#### OBJECTIVE:
Quote the entries word for word, starting at the very beginning and ending at the line that contains "should pyautogui.click(x=61, y=259).". Leave the pictures out of your answer.

#### MATERIAL PROVIDED:

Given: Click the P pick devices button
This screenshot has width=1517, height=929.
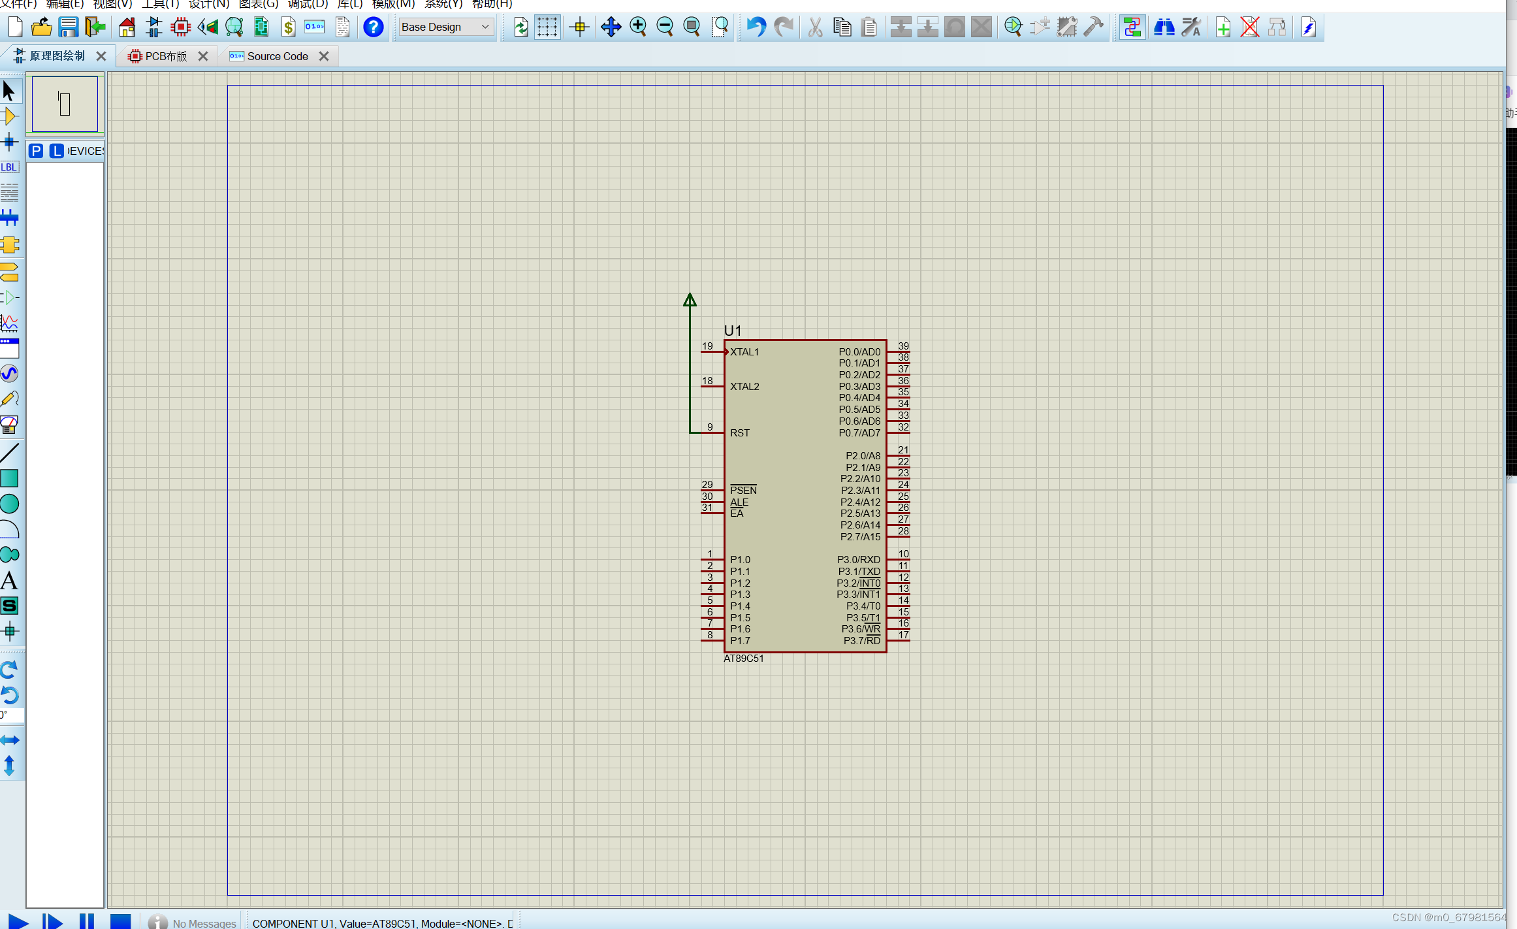Looking at the screenshot, I should click(x=37, y=151).
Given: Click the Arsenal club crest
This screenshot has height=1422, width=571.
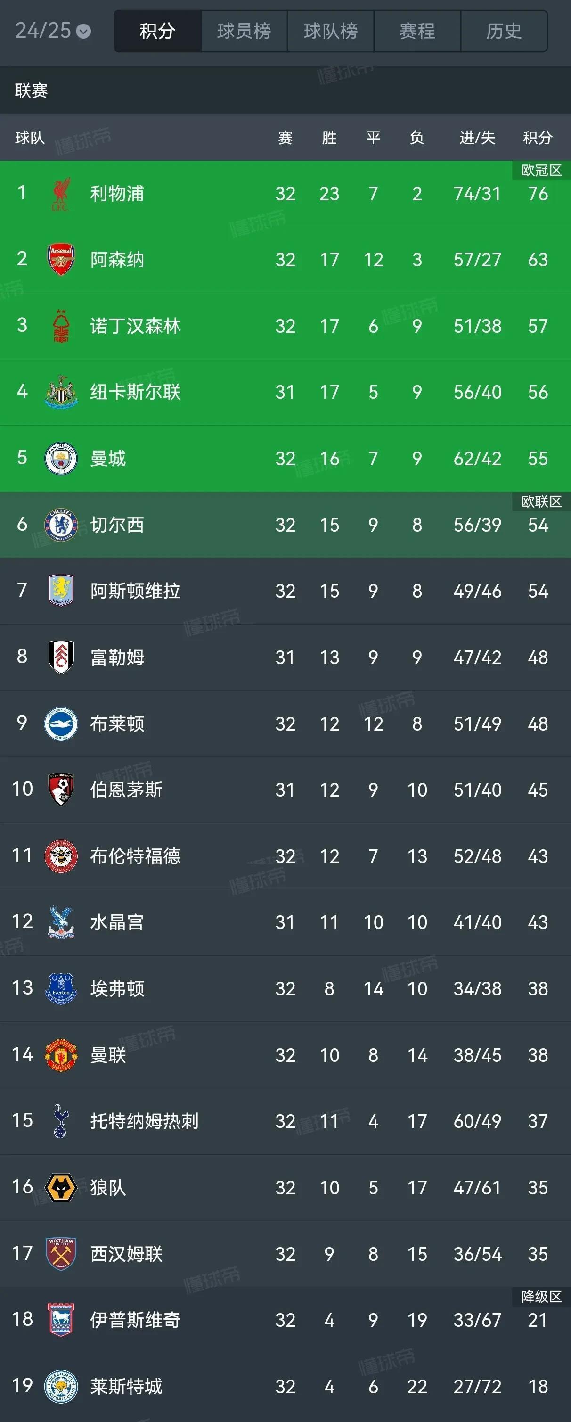Looking at the screenshot, I should pyautogui.click(x=61, y=259).

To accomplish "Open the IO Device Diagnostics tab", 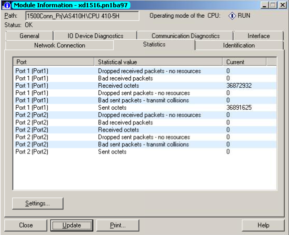I will pyautogui.click(x=95, y=36).
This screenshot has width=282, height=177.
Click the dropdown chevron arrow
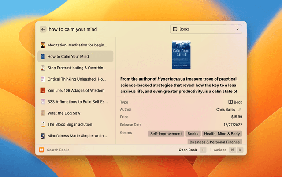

#### REPLY TO THE TASK:
Given: Click the P pick devices button
This screenshot has width=1517, height=929.
Looking at the screenshot, I should click(x=37, y=151).
Given: Click the Arsenal club crest
This screenshot has height=1422, width=571.
Looking at the screenshot, I should pyautogui.click(x=61, y=259).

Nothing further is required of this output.